Kepedulian Guru dan Siswa Banyumas, Galang Donasi untuk Korban Bencana di Aceh dan Sumatera
Kepedulian terhadap sesama terus ditunjukkan oleh insan pendidikan di Kabupaten Banyumas. Guru, tenaga kependidikan, dan peserta didik dari berbagai satuan pendidikan turut ambil bagian dalam aksi kemanusiaan membantu para korban bencana alam yang melanda wilayah Aceh dan sejumlah daerah di Sumatera.

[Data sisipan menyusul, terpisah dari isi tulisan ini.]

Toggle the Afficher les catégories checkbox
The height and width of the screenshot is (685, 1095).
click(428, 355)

Banyak cara dapat dilakukan untuk membantu korban bencana alam, mulai dari donasi barang seperti makanan, pakaian, dan obat-obatan, hingga bantuan berupa dana. Tidak sedikit pula masyarakat yang terlibat sebagai relawan medis, psikologis, evakuasi, maupun logistik. Dukungan moral, penyebaran informasi yang benar, serta partisipasi dalam mitigasi pasca bencana juga menjadi bagian penting dalam upaya pemenuhan kebutuhan dasar hingga pemulihan jangka panjang para korban.
Semangat gotong royong tersebut tercermin dari aksi penggalangan dana yang dilakukan oleh guru dan siswa di Banyumas. Salah satunya dilaksanakan oleh SDN 3 Karangmangu, Korwilcam Purwojati. Penggalangan dana dikemas melalui kegiatan Safari Berkisah yang melibatkan para guru dan peserta didik.

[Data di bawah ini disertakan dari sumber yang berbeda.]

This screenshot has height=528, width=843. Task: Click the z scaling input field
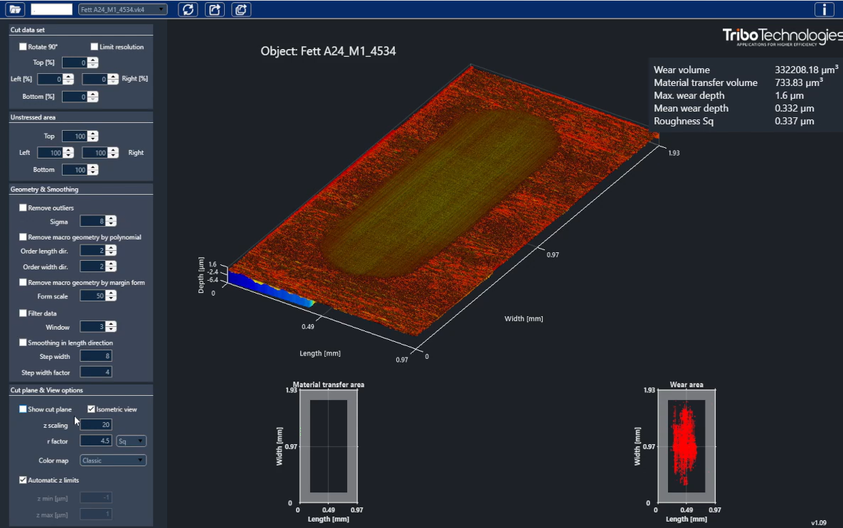point(95,424)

“Penggalangan dana untuk para korban bencana alam di Sumatera kami kemas melalui kegiatan Safari Berkisah, diikuti para guru dan siswa,” ujar Megawati Purwaningrum, Kepala SDN 3 Karangmangu.
Dari kegiatan tersebut, terkumpul donasi sebesar Rp610.000,- yang selanjutnya disalurkan melalui program Tasharuf Yatim Mandiri Purwokerto.
“Alhamdulillah, donasi yang terkumpul kami salurkan melalui program Tasharuf Yatim Mandiri Purwokerto,” tambahnya.
Aksi serupa juga dilakukan oleh SDN 2 Tipar, Korwilcam Rawalo. Melalui program Bumbung Peduli, para guru dan siswa mengumpulkan donasi sebagai wujud empati dan kepedulian terhadap saudara-saudara yang terdampak bencana.
“Pangkalan SDN 2 Tipar Rawalo peduli untuk mengumpulkan donasi dan menyalurkan dana yang terkumpul bagi saudara-saudara kita di Aceh,” ungkap Dariah, guru SDN 2 Tipar.
Tak ketinggalan, SDN 3 Samudra Korwilcam Gumelar juga membentuk posko bantuan. Donasi yang dihimpun direncanakan disalurkan kepada para korban bencana di Aceh, Sumatera Utara, dan Sumatera Barat.
Melalui kegiatan penggalangan dana ini, nilai-nilai kepedulian, empati, dan solidaritas sosial terus ditanamkan kepada peserta didik sejak dini. Terlepas dari besar kecilnya nominal yang disumbangkan, aksi ini menjadi pembelajaran nyata tentang pentingnya berbagi dan hadir untuk sesama di tengah situasi sulit.